Cotton futures settled on Monday near an 8-week low, dogged by another round of technical sales amid predictions that the weak tone meant lower prices yet in the days ahead, brokers said. "It's a sad puppy," said Mike Stevens, an analyst for SFS Futures in Mandeville, Louisiana. "It's been in a slow, deteriorating stage all day."
The key March cotton contract dropped 1.11 cents to finish at 69.96 cents per lb, dealing from 69.81 to 71.65 cents. It was the lowest level for cotton on the spot daily charts since December 2, 2009. Volume traded in the March contract hit 11,738 lots at 2:33 pm EST (1933 GMT).

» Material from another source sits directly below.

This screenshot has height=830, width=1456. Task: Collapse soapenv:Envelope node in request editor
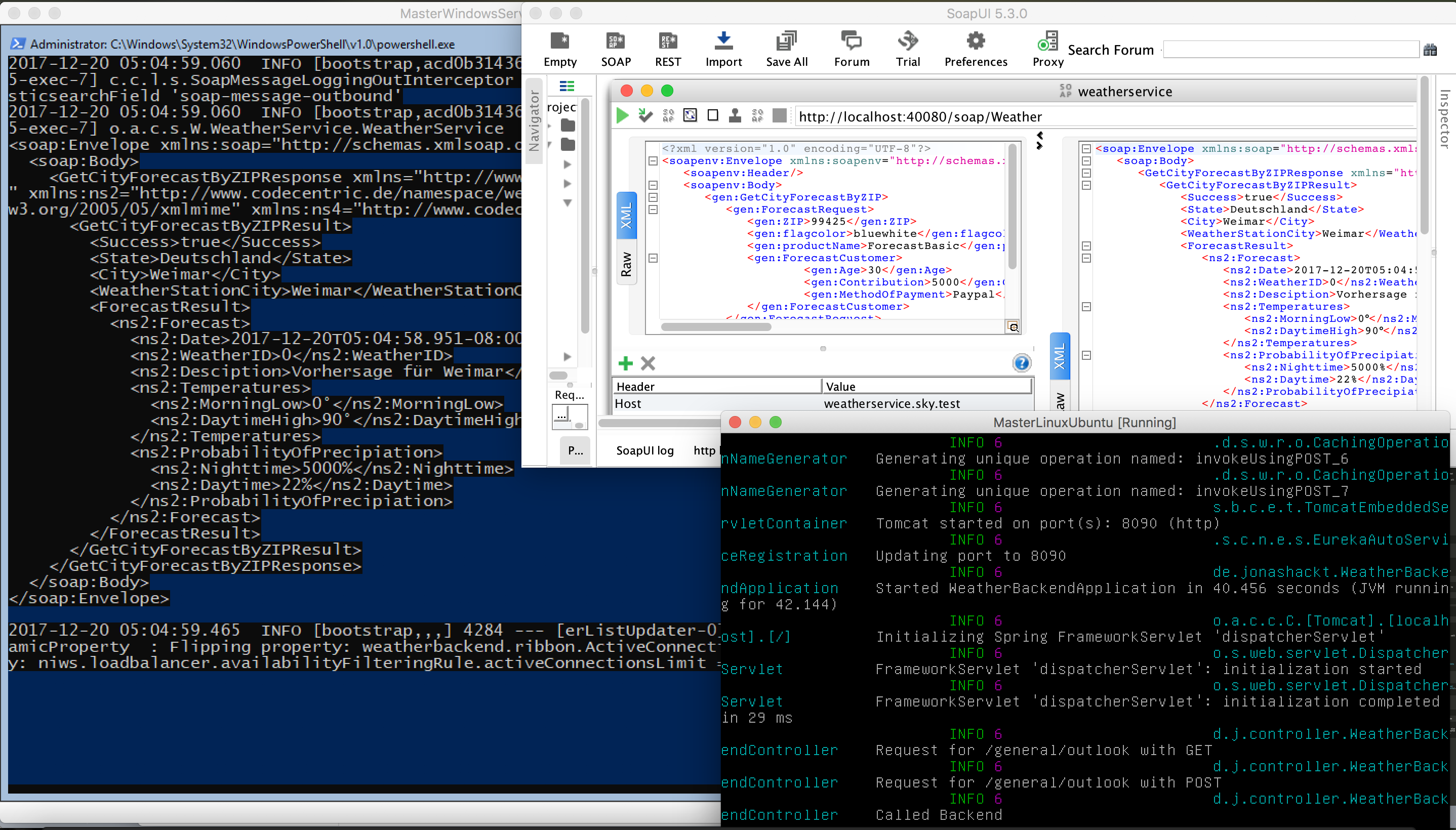point(653,161)
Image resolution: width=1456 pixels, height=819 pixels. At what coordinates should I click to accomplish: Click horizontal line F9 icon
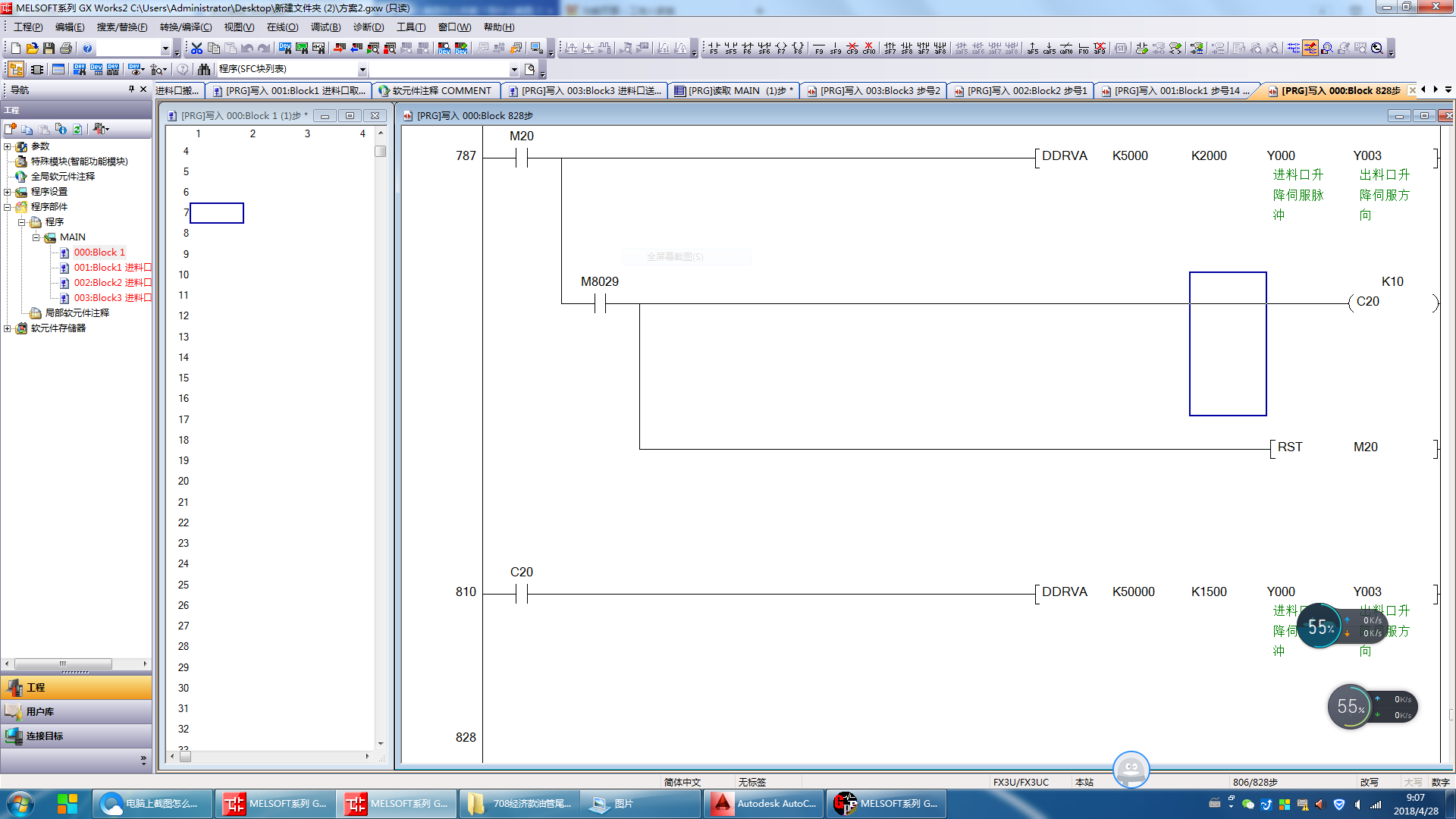coord(819,49)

The market tried to hold its ground through most of the session, but technical pressure and liquidation knocked the March contract below the key 70 cents level, dealers said. Cotton futures are down more than 600 points, or 6.00 cents from a peak at 76.77 cents on January 4.
Trade and possible mill fixation buying pared the market's losses but the short-term momentum is clearly down and there seems to be little appetite to buy cotton at this time, analysts said. "Business gets done," said Stevens, adding that the weakness of the market would prompt many players to hesitate about taking positions in cotton.

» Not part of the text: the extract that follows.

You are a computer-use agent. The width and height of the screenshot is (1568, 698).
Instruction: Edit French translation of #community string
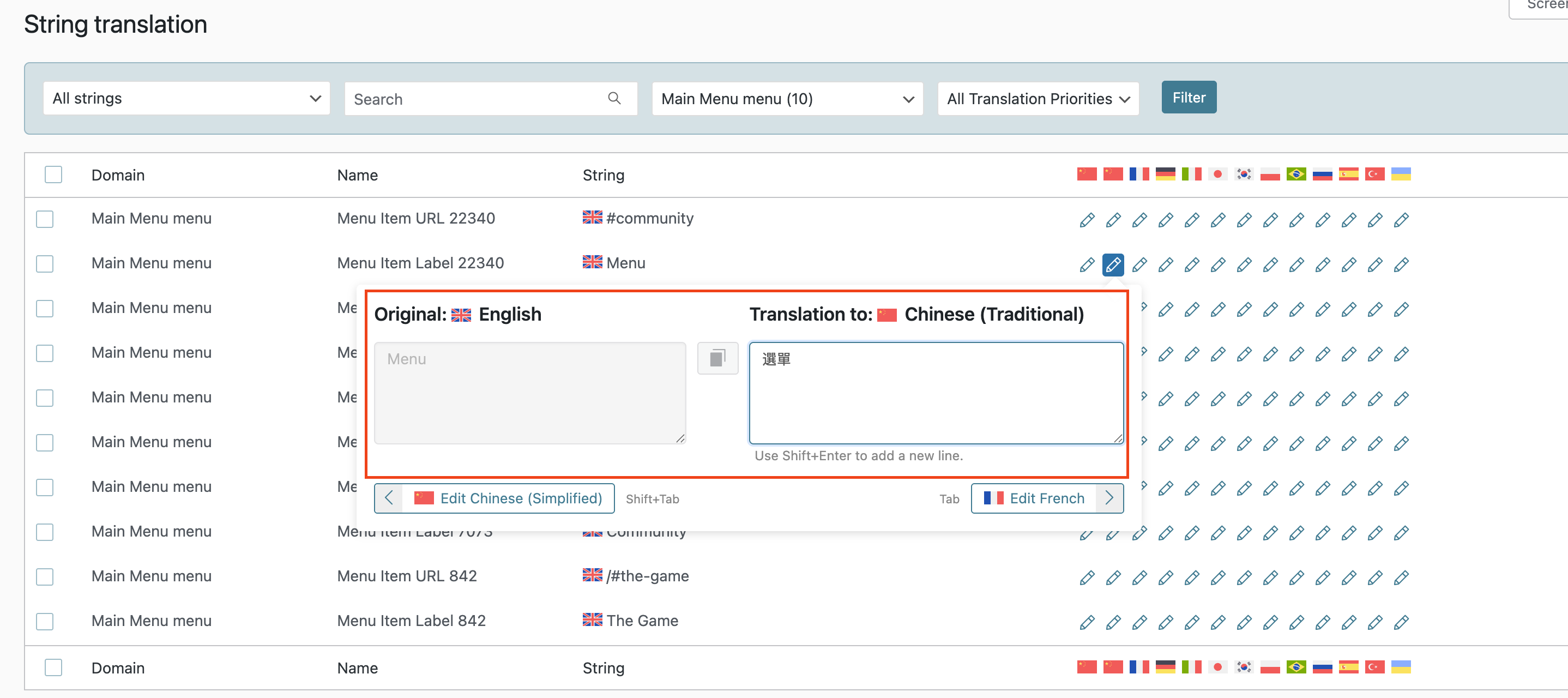1139,219
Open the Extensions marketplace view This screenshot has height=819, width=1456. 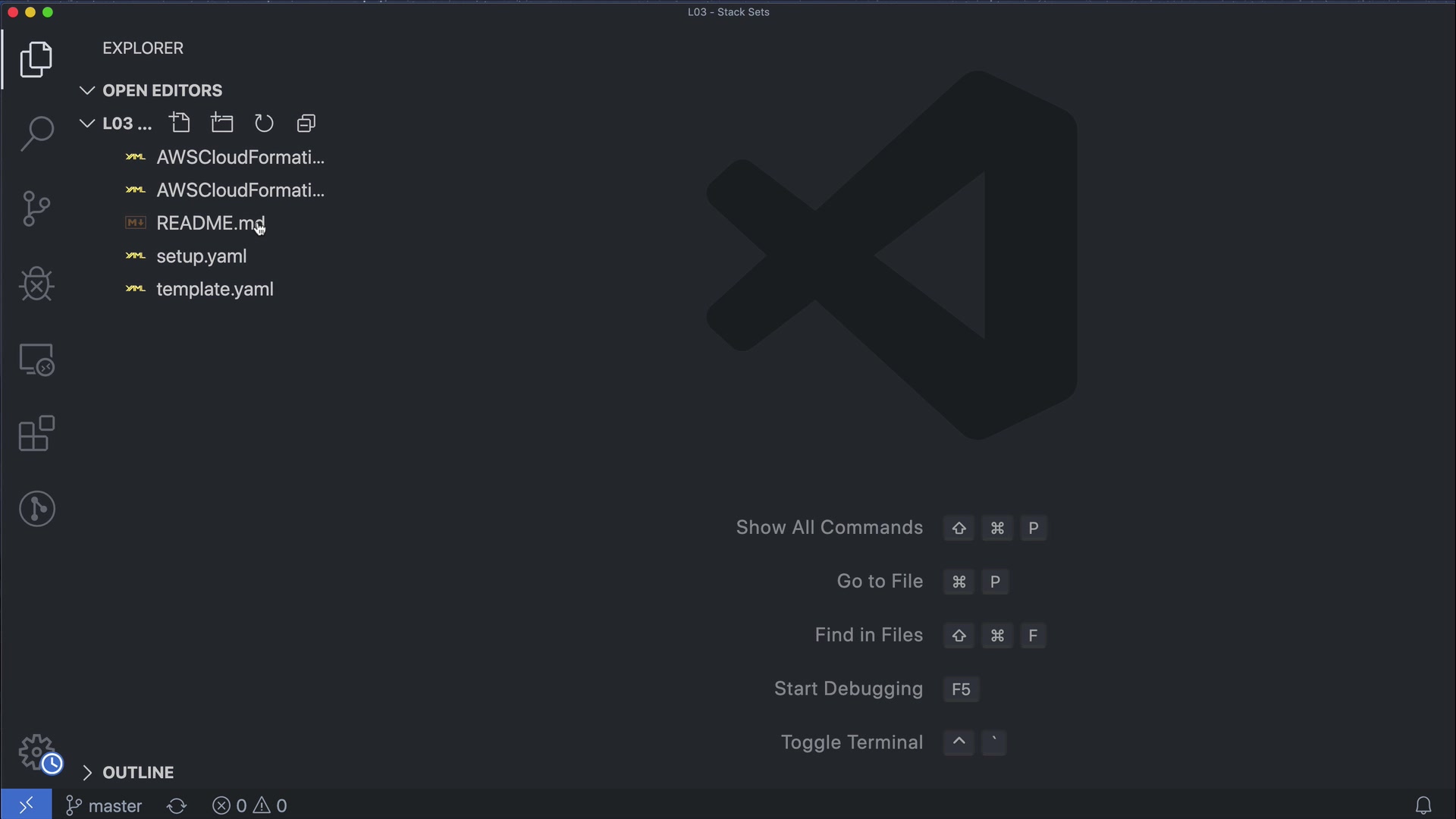click(36, 434)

They will "back-off" until the market stabilises. "Fundamentals really haven't changed as mill buying to fix the prices of on-call transactions still outnumber potential selling by producers by 7 to one and US cotton is sold for export nightly," Stevens said in a report.
Brokers Flanagan Trading Corp sees resistance in the March contract at 70.35 and 71.05 cents, with support at 69.50 and 68.60 cents. Total volume traded Friday hit 12,055 lots, against the previous 13,074 lots, according to data from ICE Futures. Open interest in the cotton market stood at 173,247 lots as of January 22, from the prior count of 173,626 lots, the exchange said.